Collected data entries

==================================================

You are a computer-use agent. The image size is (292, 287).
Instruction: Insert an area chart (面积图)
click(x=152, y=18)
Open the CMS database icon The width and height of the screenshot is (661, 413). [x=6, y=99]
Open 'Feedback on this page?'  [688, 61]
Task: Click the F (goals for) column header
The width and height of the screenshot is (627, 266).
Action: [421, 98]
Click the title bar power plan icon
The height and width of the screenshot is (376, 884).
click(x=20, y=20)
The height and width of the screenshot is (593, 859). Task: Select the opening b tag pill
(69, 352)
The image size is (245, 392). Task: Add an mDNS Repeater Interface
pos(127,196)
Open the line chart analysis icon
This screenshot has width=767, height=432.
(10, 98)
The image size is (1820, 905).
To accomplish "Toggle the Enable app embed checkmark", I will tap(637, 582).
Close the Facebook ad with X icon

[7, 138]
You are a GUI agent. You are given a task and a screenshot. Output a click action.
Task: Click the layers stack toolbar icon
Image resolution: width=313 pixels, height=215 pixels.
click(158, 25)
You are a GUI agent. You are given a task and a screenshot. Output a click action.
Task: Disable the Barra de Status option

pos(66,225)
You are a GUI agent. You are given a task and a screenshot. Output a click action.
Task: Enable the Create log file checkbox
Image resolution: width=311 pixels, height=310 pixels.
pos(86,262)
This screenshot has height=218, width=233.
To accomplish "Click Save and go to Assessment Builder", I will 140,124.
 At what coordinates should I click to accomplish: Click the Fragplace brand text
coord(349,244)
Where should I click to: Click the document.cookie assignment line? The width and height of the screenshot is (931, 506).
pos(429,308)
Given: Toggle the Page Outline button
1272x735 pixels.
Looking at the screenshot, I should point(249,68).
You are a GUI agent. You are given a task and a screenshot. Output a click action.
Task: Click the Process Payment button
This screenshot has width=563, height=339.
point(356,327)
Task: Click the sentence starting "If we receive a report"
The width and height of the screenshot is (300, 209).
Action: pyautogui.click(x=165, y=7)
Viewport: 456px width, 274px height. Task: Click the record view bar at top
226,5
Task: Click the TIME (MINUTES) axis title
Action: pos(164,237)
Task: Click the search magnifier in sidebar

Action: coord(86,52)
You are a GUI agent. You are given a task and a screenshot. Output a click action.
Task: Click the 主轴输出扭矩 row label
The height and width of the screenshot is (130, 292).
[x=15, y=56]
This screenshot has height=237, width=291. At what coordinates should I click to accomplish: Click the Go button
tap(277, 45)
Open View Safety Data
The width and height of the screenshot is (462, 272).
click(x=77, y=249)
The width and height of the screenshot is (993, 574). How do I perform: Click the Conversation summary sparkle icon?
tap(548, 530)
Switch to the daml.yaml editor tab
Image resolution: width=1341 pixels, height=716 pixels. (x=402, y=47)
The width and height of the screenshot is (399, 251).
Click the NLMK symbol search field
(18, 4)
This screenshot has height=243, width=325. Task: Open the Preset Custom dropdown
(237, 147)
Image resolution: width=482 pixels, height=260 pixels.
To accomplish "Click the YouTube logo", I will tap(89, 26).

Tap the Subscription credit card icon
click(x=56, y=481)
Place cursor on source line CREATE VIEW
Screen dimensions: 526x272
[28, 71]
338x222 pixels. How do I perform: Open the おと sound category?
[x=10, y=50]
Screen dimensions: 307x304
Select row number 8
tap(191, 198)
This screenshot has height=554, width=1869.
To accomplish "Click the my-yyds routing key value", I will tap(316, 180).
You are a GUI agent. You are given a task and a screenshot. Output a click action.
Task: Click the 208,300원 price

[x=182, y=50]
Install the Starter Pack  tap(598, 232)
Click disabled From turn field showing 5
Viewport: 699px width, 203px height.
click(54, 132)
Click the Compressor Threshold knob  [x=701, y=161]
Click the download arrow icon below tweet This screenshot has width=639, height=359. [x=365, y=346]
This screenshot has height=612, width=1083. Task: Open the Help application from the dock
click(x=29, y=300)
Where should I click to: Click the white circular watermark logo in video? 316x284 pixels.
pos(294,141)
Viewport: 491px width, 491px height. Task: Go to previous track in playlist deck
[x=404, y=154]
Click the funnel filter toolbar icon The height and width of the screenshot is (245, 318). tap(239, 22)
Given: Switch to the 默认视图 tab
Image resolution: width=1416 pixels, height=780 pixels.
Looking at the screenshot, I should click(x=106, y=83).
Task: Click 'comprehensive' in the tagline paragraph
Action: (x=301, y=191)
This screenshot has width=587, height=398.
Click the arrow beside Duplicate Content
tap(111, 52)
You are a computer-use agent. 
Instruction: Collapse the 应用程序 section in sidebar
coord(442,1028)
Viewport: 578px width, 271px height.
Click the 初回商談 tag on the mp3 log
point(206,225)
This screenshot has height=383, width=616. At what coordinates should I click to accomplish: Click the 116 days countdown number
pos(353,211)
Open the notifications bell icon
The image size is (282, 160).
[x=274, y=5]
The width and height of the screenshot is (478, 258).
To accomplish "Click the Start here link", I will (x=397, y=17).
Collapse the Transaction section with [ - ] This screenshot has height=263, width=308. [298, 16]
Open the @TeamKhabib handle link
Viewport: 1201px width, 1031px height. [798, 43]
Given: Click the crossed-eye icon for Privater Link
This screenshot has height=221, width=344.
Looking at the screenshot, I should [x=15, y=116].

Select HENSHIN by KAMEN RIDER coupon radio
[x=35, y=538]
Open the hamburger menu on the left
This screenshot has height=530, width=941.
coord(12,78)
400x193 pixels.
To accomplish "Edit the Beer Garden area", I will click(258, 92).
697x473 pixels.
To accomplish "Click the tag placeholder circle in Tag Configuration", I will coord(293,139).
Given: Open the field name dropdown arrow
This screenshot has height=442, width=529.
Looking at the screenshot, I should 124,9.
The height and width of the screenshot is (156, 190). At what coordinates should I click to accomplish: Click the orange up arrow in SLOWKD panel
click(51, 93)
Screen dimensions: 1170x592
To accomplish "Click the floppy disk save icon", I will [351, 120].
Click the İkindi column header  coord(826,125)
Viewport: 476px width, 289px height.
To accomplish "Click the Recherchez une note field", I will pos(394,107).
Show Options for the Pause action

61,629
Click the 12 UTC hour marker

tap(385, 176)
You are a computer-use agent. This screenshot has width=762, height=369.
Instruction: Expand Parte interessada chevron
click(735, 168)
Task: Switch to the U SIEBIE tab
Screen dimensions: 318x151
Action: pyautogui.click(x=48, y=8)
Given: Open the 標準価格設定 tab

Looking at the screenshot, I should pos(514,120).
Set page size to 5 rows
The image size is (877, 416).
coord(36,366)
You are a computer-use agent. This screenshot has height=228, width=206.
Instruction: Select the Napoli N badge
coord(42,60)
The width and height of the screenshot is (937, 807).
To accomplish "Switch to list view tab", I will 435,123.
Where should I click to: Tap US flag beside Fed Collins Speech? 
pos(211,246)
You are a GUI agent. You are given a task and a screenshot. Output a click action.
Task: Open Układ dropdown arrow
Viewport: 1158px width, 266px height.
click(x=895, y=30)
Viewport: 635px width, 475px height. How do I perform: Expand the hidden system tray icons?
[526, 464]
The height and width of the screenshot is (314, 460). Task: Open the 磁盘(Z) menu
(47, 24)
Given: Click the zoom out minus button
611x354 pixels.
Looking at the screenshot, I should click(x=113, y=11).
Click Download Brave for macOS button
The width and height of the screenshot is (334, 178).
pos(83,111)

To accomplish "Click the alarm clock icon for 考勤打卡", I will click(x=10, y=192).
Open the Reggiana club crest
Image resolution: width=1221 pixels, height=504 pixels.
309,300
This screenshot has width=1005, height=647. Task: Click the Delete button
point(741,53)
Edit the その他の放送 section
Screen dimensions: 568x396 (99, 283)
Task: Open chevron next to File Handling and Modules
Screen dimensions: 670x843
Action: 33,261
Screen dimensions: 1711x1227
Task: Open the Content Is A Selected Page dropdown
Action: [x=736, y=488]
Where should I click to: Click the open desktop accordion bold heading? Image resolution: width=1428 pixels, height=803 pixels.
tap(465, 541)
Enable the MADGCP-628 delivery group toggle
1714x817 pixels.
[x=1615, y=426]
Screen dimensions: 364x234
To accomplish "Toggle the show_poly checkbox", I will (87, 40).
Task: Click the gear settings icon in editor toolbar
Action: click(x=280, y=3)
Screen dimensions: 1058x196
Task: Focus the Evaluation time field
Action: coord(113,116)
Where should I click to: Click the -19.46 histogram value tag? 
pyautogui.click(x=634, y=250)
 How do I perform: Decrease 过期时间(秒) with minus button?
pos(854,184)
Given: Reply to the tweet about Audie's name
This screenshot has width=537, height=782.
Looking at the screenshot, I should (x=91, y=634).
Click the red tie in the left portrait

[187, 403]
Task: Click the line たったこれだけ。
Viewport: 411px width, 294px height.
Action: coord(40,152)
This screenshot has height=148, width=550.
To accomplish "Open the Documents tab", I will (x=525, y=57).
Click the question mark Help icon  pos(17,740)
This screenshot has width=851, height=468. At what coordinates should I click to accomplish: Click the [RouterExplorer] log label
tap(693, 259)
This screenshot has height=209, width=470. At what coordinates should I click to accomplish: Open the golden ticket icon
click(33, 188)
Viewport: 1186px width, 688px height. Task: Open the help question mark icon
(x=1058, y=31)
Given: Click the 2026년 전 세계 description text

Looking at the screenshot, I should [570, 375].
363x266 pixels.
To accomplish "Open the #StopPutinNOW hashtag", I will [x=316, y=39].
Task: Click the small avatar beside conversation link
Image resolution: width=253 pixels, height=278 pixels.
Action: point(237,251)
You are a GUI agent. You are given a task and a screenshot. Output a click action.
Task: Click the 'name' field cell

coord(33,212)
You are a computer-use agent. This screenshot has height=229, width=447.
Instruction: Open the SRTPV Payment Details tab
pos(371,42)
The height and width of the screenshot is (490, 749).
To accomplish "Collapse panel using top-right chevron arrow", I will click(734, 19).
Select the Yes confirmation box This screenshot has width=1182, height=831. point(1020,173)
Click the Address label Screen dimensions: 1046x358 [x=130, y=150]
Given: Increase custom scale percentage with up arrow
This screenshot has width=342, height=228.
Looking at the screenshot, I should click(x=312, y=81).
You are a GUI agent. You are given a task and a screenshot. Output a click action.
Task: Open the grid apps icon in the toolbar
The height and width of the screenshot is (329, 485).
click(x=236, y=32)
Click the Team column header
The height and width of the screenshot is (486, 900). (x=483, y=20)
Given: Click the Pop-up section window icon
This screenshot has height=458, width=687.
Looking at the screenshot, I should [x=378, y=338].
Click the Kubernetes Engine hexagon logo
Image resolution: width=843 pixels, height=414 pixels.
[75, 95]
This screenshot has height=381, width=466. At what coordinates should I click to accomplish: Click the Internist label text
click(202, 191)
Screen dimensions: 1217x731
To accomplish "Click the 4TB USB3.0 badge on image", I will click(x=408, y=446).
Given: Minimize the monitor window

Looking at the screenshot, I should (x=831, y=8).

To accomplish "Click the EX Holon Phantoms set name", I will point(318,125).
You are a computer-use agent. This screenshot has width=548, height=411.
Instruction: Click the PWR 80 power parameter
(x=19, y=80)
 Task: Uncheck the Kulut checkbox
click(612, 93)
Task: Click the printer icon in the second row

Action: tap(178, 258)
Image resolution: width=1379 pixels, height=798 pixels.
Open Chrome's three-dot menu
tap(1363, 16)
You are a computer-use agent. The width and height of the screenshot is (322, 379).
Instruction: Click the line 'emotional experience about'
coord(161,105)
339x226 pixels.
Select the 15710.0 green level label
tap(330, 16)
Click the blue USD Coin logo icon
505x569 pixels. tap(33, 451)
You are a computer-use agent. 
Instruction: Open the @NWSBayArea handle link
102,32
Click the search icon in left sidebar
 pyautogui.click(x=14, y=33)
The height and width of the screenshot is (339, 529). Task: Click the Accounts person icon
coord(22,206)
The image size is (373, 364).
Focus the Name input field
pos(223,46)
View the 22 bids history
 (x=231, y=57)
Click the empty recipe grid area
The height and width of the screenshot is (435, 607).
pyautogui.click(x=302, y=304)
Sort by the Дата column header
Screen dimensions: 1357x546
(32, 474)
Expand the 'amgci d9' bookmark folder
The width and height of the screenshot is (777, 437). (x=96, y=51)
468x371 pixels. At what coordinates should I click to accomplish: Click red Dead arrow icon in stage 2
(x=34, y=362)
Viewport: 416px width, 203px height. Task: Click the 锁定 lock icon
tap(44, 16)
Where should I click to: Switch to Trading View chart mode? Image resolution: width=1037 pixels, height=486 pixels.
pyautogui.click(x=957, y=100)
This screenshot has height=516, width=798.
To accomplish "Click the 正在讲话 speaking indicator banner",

==================================================

§ DIRECTIONS FOR THIS TASK
In the entries above, find the line holding "Select HENSHIN by KAMEN RIDER coupon radio" and the line holding "Click the İkindi", then retype exactly those two lines and every line between them, and nothing else.

§ WRITTEN ANSWER
Select HENSHIN by KAMEN RIDER coupon radio
[x=35, y=538]
Open the hamburger menu on the left
This screenshot has height=530, width=941.
coord(12,78)
400x193 pixels.
To accomplish "Edit the Beer Garden area", I will click(258, 92).
697x473 pixels.
To accomplish "Click the tag placeholder circle in Tag Configuration", I will coord(293,139).
Given: Open the field name dropdown arrow
This screenshot has height=442, width=529.
Looking at the screenshot, I should 124,9.
The height and width of the screenshot is (156, 190). At what coordinates should I click to accomplish: Click the orange up arrow in SLOWKD panel
click(51, 93)
Screen dimensions: 1170x592
To accomplish "Click the floppy disk save icon", I will [351, 120].
Click the İkindi column header  coord(826,125)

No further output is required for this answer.